Susie Linfield
[Writer and critic, New York, lives in New York.]

 The ability of photographs to conjure deep emotion is one of their great strengths. But this power—precisely because it is divorced from narrative, political context, and analysis—is equally a danger. Ironically, the more searing an image… the more misleading it can be. 

Edward Steichen
[Photographer and curator, b. 1879, Luxembourg, Germany, d. 1973, West Redding, Connecticut.]

 Once you really commence to see things, then you really commence to feel things. 

E. L. Doctorow
[Writer, b. 1931, New York, lives in New York.]

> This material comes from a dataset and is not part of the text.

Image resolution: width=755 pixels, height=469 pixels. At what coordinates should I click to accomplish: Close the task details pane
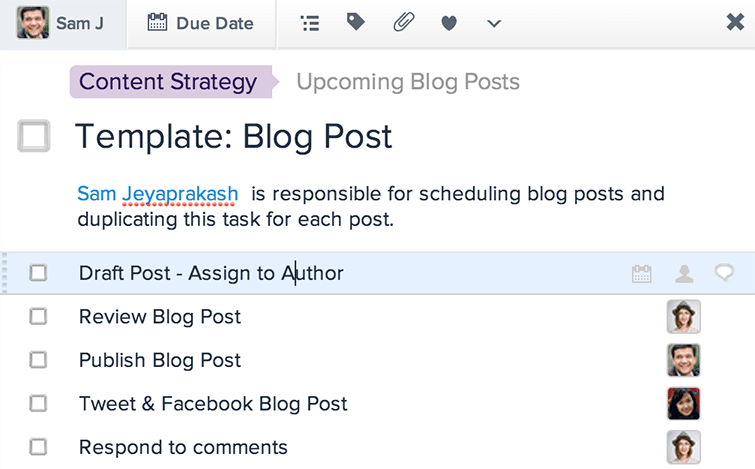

 Images break with a small ping, their destruction is as wonderful as their being, they are essentially instruments of torture exploding through the individual’s calloused capacity to feel undifferentiated emotions full of longing and dissatisfaction and monumentality. 

Pedro Meyer
[Photographer, b. 1935, Madrid, Spain, lives in Mexico City.]

 At certain moments of intense personal grief, capturing images was for me the only way to comprehend later what was happening. 

Ruth Orkin
[Photographer, b. 1921, Boston, Massachusetts, d. 1985, New York.]

 My mother said that when I was young I was constantly saying, “Look at this—Look at that.” I think that taking pictures must be my way of asking people to “Look at this—Look at that.” If my photographs make the viewer feel what I did when I first took them—“Isn’t this funny... terrible... moving... beautiful?”—then I’ve accomplished my purpose. 

Philip Jones Griffiths
[Photojournalist, b. 1936, Rhuddian, Wales, d. 2008, London.]

 I attempt to channel my anger into the tip of my forefinger as I press the shutter. 

Burke Uzzle
[Photographer, b. 1938, Raleigh, North Carolina, lives in St. Petersburg, Florida.]

 A photographer’s best pictures are from deep inside him, and also some of the worst. Some photographers enjoy distinguished careers without ever taking personal photographs. Others, audaciously and arrogantly and courageously discharge their most private feelings through photography. Trouble is, sometimes it all adds up to baloney. 

Aaron Siskind
[Photographer, b. 1903, New York, d. 1991, Providence, Rhode Island.]

 There are two forces operating in my work: pleasure and terror.